03Load balancing is built in. Multiple instances of the same agent share traffic automatically, with no load-balancer configuration.
04Multi-region by default. Connections route to the geographically closest Point of Presence (PoP); cross-region replication handles continuity.
05No Kubernetes required. Run more instances, kill instances, move instances between clouds. The platform tracks them all through presence.
06Inbound attack surface on agent hosts is zero. Whole classes of attack don't apply because there's no service to attack.

The rest of this document explains the connection model, how requests reach agents, the scale and routing model, multi-region behavior, and the network-layer security posture that follows from the design. For identity, authorization, credential lifecycle, and Zero Trust posture, see the companion Blocks Network Security whitepaper.

› Terminology

For consistency with the security companion doc:

Caller is anything calling an agent: a human (via the dashboard or a custom app) or another agent making an agent-to-agent (A2A) call.
Provider Agent is the agent doing the work: the entity receiving the call and producing the response.
PoP (Point of Presence) is a regional entry point into the Blocks messaging fabric. Multiple PoPs are operated globally; clients connect to the closest one.

01 · Connection model

Outbound only. No services to expose, no ports to defend.

› 1.1 Agents connect outward, not the other way around

When a Provider Agent process starts, the SDK opens a TLS-encrypted persistent connection from the agent host to the nearest Blocks PoP. The connection is initiated by the agent, not by the platform reaching in. Two consequences follow:

The agent host needs no inbound network access. No listening port, no service to expose. A firewall configured for outbound-only TLS is sufficient, and that is the default on almost every corporate, cloud, and home network.
The agent's network identity is an outbound TLS connection. It has the same network posture as a web browser fetching a page: same protocol, same direction, same egress controls. Anything that permits a web browser to load HTTPS websites permits a Blocks agent to connect.

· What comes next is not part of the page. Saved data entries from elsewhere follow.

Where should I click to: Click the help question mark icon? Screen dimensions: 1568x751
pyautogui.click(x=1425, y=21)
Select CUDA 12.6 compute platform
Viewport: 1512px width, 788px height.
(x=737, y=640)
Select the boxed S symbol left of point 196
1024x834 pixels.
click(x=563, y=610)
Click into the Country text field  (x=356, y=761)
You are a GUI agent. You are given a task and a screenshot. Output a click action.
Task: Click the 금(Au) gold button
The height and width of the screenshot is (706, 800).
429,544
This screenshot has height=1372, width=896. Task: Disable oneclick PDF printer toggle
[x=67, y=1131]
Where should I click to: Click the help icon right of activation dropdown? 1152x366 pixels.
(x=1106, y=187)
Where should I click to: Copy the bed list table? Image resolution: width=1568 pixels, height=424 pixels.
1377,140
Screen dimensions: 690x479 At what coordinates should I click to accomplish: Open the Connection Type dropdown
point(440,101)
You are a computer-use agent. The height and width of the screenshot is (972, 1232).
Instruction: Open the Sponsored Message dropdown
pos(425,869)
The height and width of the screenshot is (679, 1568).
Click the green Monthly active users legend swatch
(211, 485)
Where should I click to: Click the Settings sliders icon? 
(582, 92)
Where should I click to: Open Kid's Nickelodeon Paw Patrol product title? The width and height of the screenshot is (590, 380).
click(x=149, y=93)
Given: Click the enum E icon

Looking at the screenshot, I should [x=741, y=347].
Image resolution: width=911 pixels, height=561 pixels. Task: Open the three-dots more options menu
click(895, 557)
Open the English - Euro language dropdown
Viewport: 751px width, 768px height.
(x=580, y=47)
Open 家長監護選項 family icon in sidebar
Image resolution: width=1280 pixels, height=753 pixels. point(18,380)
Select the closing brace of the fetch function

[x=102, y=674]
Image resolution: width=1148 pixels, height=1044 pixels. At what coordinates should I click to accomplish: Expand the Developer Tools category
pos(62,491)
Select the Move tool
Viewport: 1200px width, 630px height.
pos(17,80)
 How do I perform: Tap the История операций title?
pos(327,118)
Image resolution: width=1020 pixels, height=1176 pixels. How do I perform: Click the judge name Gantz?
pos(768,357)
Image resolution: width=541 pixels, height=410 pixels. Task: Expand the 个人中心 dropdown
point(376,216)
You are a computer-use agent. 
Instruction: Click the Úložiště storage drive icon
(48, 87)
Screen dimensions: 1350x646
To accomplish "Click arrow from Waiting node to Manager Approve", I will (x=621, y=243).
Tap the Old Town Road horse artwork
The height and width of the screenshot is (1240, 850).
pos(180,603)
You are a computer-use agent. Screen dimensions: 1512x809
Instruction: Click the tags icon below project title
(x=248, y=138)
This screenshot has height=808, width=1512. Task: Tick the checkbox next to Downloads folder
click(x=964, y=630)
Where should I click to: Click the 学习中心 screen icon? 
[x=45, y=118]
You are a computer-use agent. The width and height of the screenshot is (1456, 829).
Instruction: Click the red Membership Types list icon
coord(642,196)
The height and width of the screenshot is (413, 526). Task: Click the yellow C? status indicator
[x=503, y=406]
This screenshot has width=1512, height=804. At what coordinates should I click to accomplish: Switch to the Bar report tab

This is the inverse of typical service deployment, where a worker or microservice needs a reachable HTTP endpoint behind a load balancer with a DNS record, possibly registered in a service-discovery system. None of that applies to Blocks.

› 1.2 The transport

Connections use HTTPS on port 443, the same port and protocol as any web request. Over that connection, a persistent HTTPS message channel carries traffic bidirectionally with sub-second delivery, transparent reconnection, and automatic message catch-up across brief disconnects.

For network operators evaluating the platform:

Direction	Port	Purpose	Required
Outbound	`TCP 443`	TLS to Blocks PoPs	Yes
Inbound	none	—	No

There is no requirement for a static outbound IP, DNS entry, reverse proxy, or any inbound configuration on the agent host.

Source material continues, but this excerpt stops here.